__To do__
From the line containing "Click the unknown app blank file icon" through the last line of the listing, output each line exactly as it stands. Omit pictures.

__Extracted records__
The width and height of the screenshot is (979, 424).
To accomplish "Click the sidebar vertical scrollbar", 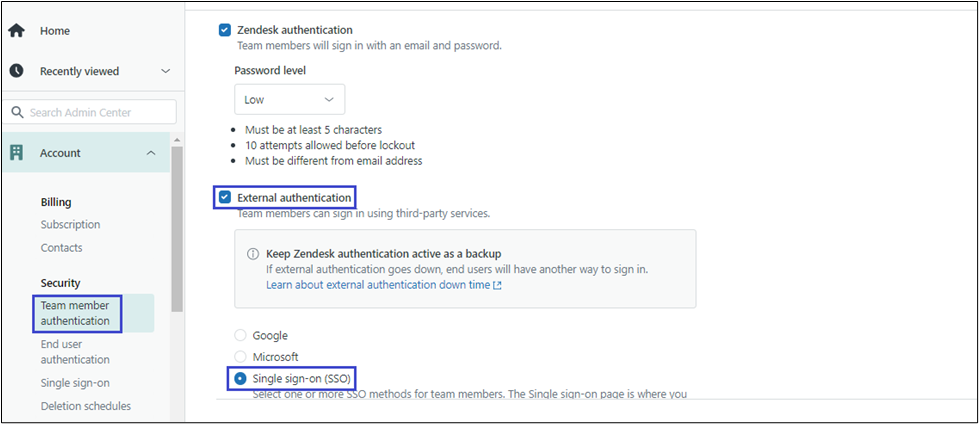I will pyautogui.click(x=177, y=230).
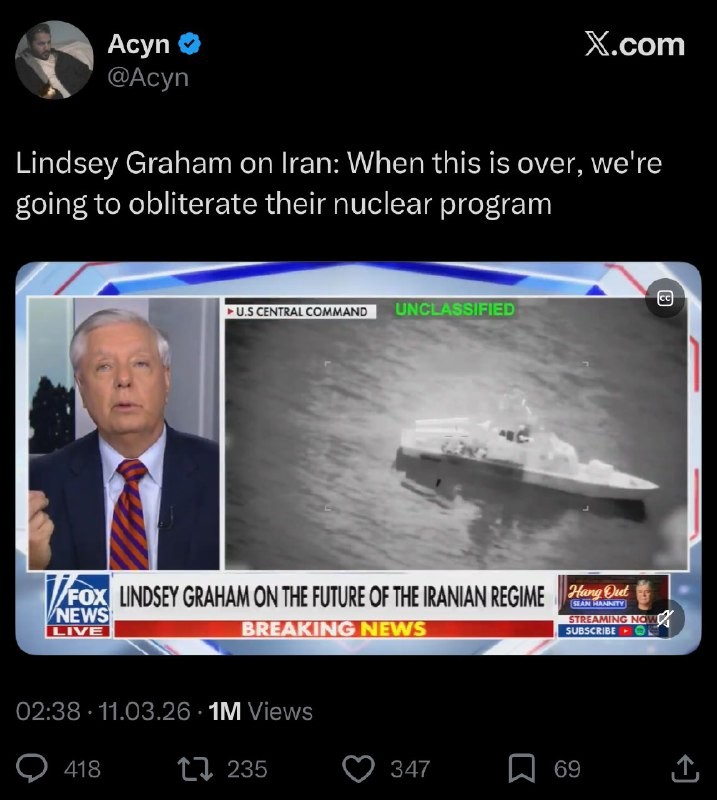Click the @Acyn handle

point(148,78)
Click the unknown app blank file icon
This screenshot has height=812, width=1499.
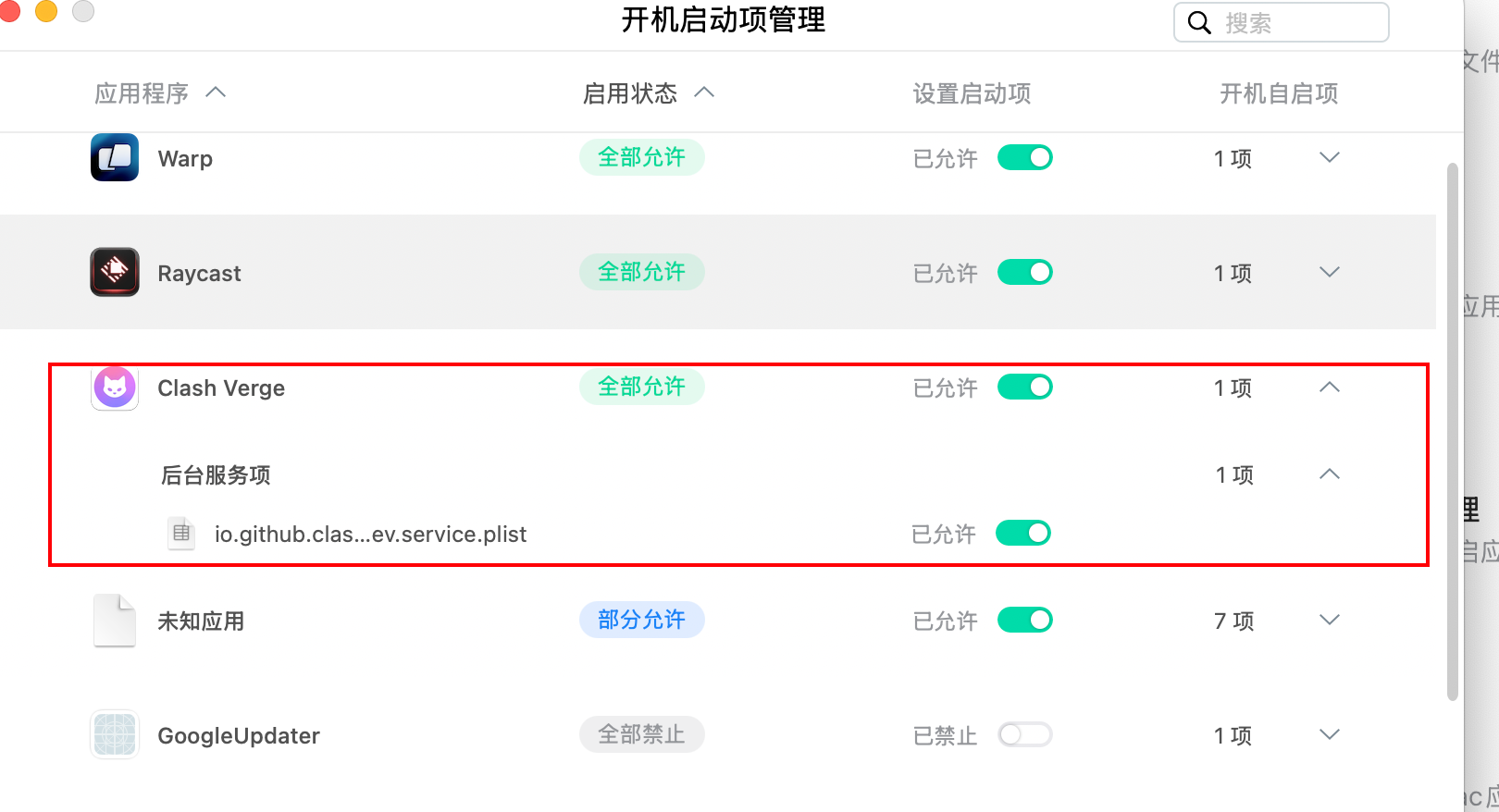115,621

__Response to the exercise__
Click the unknown app blank file icon
This screenshot has height=812, width=1499.
115,621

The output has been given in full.